Assignment:
Out of the data below, copy every line with the string "agent".

Extracted data entries
━━━━━━━━━━
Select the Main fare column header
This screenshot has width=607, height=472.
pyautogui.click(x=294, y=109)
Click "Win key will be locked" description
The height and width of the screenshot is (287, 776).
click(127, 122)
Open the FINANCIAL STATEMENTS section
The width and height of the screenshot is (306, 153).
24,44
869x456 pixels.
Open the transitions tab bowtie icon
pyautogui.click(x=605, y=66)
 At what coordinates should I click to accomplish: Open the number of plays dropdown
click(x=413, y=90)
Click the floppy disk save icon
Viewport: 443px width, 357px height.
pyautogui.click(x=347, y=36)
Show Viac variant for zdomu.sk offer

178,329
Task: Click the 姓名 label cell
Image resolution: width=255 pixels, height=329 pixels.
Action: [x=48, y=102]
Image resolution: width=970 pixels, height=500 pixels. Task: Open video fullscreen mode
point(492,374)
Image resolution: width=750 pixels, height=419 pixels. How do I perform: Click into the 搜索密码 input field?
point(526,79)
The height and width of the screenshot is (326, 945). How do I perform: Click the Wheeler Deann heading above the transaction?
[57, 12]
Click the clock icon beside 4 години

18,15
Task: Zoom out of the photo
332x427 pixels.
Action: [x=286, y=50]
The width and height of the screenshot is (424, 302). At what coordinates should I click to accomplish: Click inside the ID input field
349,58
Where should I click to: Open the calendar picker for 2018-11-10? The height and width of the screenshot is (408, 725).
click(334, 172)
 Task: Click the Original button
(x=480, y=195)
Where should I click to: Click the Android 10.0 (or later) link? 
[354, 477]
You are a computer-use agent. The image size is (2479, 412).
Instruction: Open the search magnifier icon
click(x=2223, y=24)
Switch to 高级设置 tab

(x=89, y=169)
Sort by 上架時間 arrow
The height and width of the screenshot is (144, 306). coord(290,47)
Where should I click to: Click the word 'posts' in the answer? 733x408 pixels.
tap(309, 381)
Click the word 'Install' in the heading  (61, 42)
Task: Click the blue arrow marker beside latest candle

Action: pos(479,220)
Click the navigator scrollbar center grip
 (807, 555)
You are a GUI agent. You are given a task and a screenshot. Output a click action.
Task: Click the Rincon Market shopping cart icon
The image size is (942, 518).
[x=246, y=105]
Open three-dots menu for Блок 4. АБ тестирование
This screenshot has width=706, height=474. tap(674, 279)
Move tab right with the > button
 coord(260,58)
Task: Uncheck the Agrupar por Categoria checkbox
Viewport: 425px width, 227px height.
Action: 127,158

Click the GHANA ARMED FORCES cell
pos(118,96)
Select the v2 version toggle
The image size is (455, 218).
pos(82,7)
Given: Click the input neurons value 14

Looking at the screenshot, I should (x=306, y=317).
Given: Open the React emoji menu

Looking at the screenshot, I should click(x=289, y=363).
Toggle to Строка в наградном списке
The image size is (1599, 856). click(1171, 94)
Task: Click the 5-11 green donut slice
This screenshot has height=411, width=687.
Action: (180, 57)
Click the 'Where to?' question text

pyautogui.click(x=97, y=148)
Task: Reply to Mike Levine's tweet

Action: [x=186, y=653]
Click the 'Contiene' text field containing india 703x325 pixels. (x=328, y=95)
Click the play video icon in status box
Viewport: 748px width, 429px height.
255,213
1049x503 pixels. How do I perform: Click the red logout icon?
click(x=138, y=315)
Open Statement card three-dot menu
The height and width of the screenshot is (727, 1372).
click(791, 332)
━━━━━━━━━━
Solution for this exercise:
You are a computer-use agent. The image size is (2479, 412).
You are a GUI agent. You are given a task and a screenshot. Output a click action.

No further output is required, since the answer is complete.